Bank is making bacon and eggs. The dog sniffs the air and moves a little farther away from Britt-Marie.

“You smell of spirits,” Bank states, without quite managing to stop herself looking amused.

“That’s right. Which is obviously why I feel the way I do today,” says Britt-Marie with a nod.

“I thought you said you’d come down with flu,” says Bank.

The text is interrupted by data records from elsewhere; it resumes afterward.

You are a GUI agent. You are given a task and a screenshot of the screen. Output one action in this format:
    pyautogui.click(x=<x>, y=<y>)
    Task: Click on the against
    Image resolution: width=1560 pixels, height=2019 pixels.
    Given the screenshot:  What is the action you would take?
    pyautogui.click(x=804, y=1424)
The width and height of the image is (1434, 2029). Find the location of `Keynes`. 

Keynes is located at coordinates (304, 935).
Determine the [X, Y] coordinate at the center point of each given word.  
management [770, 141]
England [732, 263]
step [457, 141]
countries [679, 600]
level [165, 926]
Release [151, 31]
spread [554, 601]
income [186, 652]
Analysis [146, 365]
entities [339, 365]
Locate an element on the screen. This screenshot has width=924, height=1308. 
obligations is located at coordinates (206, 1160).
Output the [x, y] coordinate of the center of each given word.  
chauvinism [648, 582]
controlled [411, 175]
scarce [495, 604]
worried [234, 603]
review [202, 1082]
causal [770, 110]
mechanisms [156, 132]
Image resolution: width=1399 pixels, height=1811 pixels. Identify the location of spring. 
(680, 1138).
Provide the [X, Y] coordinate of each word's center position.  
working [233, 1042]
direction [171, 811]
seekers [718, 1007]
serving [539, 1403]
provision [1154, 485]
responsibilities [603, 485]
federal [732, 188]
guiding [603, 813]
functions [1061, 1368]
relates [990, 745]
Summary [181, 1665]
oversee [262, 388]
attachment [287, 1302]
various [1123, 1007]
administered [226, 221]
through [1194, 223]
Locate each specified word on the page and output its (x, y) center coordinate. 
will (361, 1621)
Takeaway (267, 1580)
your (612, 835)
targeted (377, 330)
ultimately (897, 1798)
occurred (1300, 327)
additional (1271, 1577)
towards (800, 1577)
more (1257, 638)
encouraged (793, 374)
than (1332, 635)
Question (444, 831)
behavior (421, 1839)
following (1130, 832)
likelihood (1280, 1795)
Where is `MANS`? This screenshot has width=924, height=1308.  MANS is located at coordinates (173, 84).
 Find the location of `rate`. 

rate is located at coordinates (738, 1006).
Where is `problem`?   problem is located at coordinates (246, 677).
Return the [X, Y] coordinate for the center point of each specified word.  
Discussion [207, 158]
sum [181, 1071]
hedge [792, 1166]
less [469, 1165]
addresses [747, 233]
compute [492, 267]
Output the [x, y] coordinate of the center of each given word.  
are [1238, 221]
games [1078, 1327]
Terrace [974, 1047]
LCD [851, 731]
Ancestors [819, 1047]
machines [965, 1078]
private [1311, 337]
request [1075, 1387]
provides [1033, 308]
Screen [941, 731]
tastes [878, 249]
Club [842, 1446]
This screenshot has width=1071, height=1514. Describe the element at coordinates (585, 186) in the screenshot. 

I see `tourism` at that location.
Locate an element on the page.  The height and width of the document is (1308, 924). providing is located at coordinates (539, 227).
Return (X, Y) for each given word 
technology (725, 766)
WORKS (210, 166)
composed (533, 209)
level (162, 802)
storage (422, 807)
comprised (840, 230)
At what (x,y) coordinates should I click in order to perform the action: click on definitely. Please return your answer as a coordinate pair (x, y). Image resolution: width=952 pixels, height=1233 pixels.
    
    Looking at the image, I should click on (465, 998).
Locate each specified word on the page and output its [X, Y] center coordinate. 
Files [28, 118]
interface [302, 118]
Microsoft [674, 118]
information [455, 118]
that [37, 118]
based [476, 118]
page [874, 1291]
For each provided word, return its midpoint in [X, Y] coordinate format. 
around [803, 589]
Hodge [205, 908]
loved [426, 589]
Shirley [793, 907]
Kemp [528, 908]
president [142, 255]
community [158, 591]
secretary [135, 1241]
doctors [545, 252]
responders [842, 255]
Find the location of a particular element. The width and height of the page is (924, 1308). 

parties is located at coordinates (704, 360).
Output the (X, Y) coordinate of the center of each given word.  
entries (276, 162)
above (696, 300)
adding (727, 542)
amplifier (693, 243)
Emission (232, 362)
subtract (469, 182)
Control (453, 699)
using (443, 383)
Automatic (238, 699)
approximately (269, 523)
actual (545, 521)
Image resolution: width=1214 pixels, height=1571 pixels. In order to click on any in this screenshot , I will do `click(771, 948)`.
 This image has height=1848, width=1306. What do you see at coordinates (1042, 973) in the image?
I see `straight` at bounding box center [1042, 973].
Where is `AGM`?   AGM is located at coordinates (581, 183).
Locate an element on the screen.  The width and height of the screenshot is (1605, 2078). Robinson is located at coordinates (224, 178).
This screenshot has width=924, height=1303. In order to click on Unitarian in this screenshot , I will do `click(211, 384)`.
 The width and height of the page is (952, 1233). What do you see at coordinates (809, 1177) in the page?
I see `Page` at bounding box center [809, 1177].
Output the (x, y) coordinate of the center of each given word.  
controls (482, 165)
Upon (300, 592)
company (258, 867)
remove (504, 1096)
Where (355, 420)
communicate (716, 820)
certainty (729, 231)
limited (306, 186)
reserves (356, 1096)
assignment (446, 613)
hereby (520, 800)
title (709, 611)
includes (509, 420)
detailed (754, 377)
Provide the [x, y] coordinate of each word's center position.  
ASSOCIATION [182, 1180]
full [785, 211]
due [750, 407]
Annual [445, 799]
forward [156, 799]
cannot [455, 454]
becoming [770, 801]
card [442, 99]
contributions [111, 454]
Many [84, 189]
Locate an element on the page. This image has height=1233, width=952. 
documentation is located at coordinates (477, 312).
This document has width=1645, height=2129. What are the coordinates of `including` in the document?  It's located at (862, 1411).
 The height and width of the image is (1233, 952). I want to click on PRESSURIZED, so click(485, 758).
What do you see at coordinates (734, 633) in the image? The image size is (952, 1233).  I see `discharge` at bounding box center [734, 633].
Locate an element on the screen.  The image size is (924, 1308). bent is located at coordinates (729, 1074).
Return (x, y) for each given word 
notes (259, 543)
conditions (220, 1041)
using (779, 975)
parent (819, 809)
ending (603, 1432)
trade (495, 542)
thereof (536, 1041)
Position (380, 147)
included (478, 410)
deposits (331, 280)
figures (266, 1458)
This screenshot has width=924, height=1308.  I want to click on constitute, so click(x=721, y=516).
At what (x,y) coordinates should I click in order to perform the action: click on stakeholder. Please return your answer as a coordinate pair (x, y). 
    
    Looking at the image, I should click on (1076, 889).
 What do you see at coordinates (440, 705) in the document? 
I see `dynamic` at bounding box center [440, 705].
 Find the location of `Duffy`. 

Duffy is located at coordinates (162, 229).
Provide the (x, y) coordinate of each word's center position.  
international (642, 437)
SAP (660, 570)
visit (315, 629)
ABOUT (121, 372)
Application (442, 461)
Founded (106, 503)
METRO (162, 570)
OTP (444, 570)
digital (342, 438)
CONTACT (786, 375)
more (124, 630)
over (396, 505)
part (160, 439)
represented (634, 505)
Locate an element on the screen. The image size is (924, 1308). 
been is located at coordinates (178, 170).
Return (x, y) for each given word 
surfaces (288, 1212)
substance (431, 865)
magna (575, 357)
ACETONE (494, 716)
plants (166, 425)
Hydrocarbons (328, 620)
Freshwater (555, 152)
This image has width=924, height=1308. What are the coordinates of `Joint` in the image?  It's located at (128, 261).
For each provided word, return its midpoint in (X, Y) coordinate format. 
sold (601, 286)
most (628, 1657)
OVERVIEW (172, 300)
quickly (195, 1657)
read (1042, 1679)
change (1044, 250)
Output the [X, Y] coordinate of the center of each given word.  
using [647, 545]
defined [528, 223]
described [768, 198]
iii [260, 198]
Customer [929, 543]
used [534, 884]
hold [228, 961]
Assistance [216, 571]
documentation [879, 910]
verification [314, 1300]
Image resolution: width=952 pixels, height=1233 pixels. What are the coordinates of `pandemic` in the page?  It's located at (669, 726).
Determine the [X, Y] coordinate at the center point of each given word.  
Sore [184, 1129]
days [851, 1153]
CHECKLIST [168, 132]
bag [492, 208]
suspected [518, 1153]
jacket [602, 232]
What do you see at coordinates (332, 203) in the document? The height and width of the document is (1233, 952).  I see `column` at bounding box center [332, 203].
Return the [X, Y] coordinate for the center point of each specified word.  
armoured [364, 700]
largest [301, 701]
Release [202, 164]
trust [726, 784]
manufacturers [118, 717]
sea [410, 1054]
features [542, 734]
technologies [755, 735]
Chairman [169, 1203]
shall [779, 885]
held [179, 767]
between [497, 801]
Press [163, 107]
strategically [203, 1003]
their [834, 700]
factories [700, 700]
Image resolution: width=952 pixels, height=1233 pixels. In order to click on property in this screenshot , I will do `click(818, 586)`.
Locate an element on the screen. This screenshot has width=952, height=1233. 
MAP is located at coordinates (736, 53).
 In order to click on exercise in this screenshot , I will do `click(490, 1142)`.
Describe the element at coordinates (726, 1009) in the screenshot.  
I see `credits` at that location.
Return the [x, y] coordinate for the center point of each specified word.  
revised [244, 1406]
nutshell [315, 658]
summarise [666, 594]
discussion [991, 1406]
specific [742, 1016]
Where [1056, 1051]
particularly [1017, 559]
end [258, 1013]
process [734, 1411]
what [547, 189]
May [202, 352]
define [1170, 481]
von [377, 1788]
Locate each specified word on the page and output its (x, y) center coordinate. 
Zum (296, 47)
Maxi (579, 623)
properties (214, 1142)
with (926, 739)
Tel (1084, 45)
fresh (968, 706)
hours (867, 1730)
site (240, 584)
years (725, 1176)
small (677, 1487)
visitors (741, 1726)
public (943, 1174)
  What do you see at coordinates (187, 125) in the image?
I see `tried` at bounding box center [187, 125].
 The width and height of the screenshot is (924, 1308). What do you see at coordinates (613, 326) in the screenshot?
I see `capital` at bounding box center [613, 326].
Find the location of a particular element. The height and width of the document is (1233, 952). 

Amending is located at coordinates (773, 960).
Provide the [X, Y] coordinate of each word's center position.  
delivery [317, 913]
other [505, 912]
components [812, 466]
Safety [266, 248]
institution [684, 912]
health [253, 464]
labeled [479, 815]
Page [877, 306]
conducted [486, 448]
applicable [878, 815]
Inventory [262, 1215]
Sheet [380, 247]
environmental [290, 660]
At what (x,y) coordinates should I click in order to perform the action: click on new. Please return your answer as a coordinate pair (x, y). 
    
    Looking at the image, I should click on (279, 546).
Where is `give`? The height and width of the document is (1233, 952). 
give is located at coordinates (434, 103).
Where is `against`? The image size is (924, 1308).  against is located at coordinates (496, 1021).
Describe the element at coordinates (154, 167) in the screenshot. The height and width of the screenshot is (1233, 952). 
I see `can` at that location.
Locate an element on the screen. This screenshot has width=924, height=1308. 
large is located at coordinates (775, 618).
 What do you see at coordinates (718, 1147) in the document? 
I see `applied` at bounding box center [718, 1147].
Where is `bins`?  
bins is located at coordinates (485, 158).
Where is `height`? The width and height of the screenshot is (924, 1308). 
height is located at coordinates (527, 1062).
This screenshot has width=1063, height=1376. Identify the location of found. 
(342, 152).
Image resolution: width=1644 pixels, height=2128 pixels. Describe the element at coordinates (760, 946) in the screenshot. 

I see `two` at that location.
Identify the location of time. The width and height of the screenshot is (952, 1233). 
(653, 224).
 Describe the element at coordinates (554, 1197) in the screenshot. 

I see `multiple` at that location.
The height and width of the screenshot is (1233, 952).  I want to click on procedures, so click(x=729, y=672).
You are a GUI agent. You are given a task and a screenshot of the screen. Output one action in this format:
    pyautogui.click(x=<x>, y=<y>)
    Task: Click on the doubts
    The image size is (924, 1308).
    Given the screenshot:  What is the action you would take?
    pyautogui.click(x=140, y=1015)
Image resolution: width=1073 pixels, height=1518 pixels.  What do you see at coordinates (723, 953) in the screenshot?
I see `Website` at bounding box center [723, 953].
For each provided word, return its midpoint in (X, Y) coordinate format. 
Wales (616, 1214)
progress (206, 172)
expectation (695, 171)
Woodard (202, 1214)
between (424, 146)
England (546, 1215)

Britt-Marie nods helpfully.

“But my dear, that’s precisely what I’m saying! It’s the only reasonable explanation. When you drink alcohol your immune system
is knocked out, you have to understand. And that’s why I’ve got the flu.”

“Flu, right then,” mumbles Bank and puts the eggs on the table for Britt-Marie.

Britt-Marie closes her eyes, holding back her nausea, and gives the eggs to the dog. Bank puts a glass of cold water in front of her instead. Britt-Marie drinks. Flu makes people dehydrated. She’s read all about it.